袋の中には、第七階層の機械弓虫がドロップする、小さな魔石がギッシリ入っていた。ところどころに大きめの魔石があるのは、モンスターを倒した際に運良く手に入った魔石だろうな。
小粒ばかりとはいえ、小さな麻袋一杯の量があるのなら、魔槌の進化の助けにはなるだろう。
だが袋の中身を見て、俺は疑問を持った。
「これだけの魔石を差し出すって、俺にどんなことをやらせたいんだ?」
袋の中にある魔石を売り払えば、一千万円に売却代が届くかもしれない。
つまり俺にやらせたいことは、その一千万円と引き換えにしても良いと、この探索者が考える内容のはずだ。
俺が警戒しながらの問いかけに、探索者たちは俺が興味を持ったのだと思ったんだろう、詳しい依頼内容を話してくれた。

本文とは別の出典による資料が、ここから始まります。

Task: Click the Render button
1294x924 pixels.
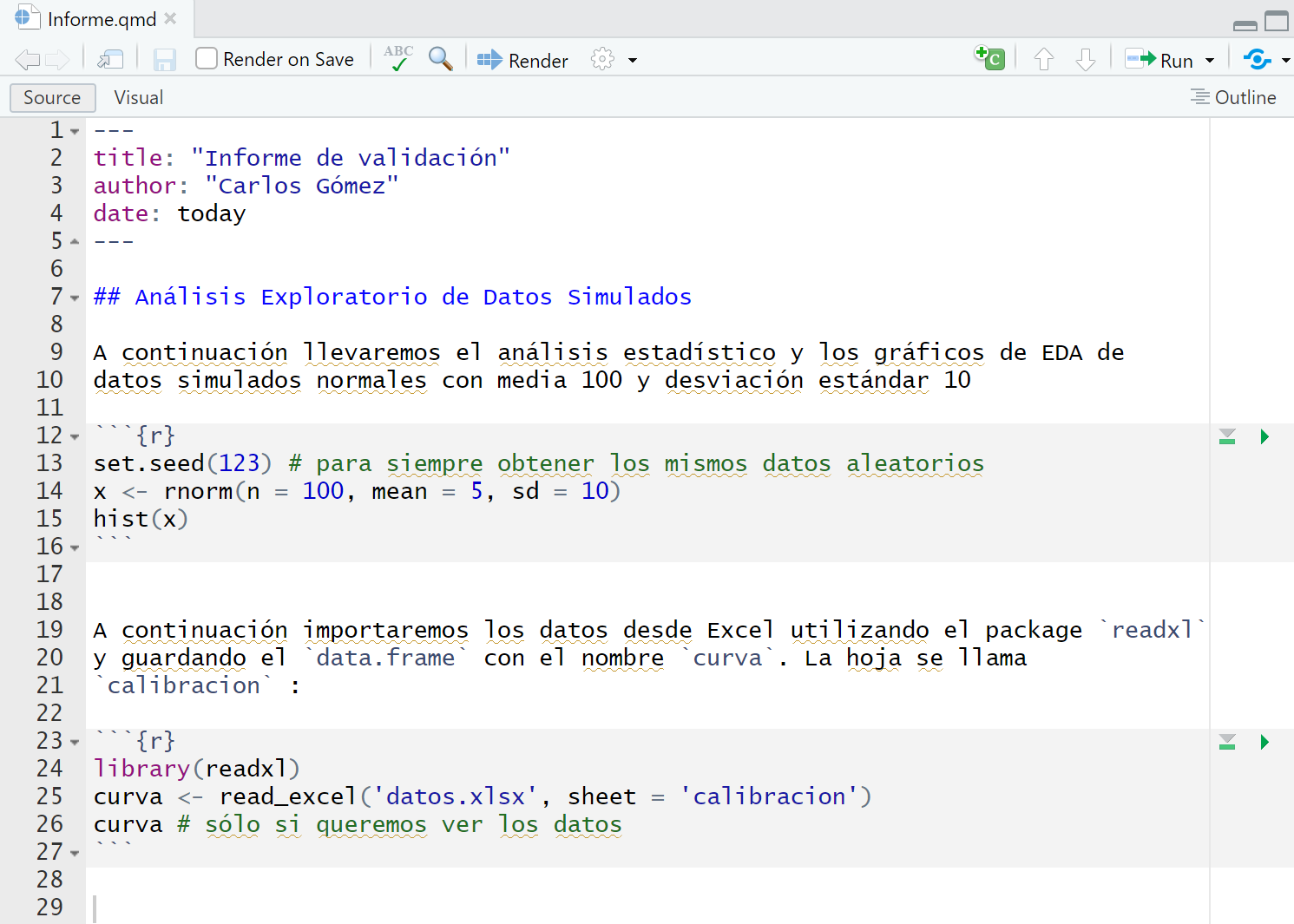Action: coord(523,60)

正直言って、話の内容自体は俺にとって不都合がないもの。むしろ魔石を集める手間を肩代わりしてくれたと考えるのなら、やっても良いと思える依頼だった。
「ほーん。やってやっても良いが、そんなダンジョンの仕組みの裏を突くような真似をして、ちゃんと目論見通りになるかは分からんぞ。ダメだったとしても、依頼料は先払いで、返さんからな」
「もちろん分かってます」
「成功した場合でも、その後にお前たちに不幸が巻き起ころうと、俺は責任は取らないからな」
「重々承知です」
そこまでいうのならと、俺は依頼を受けることにし、探索者の手から麻袋を取り上げた。
「そんで、今からか? それとも明日か?」
「そのお、お疲れだとは思いますが、出来れば今からで構いませんか?」
「ああああッ! 俺が疲れているように見えるってのか、おおおおん!!」
「い、いえいえいえいえ。言葉の綾です、申し訳ございません」
俺は頭骨兜の内側でフンと鼻息を吐くと、東京ダンジョンに入るための列に並んぶ。その後ろに、依頼者である探索者たちも並んだ。
そうして列を消化した後で、俺たちは東京ダンジョンの五階層へと仲良く移動したのだった。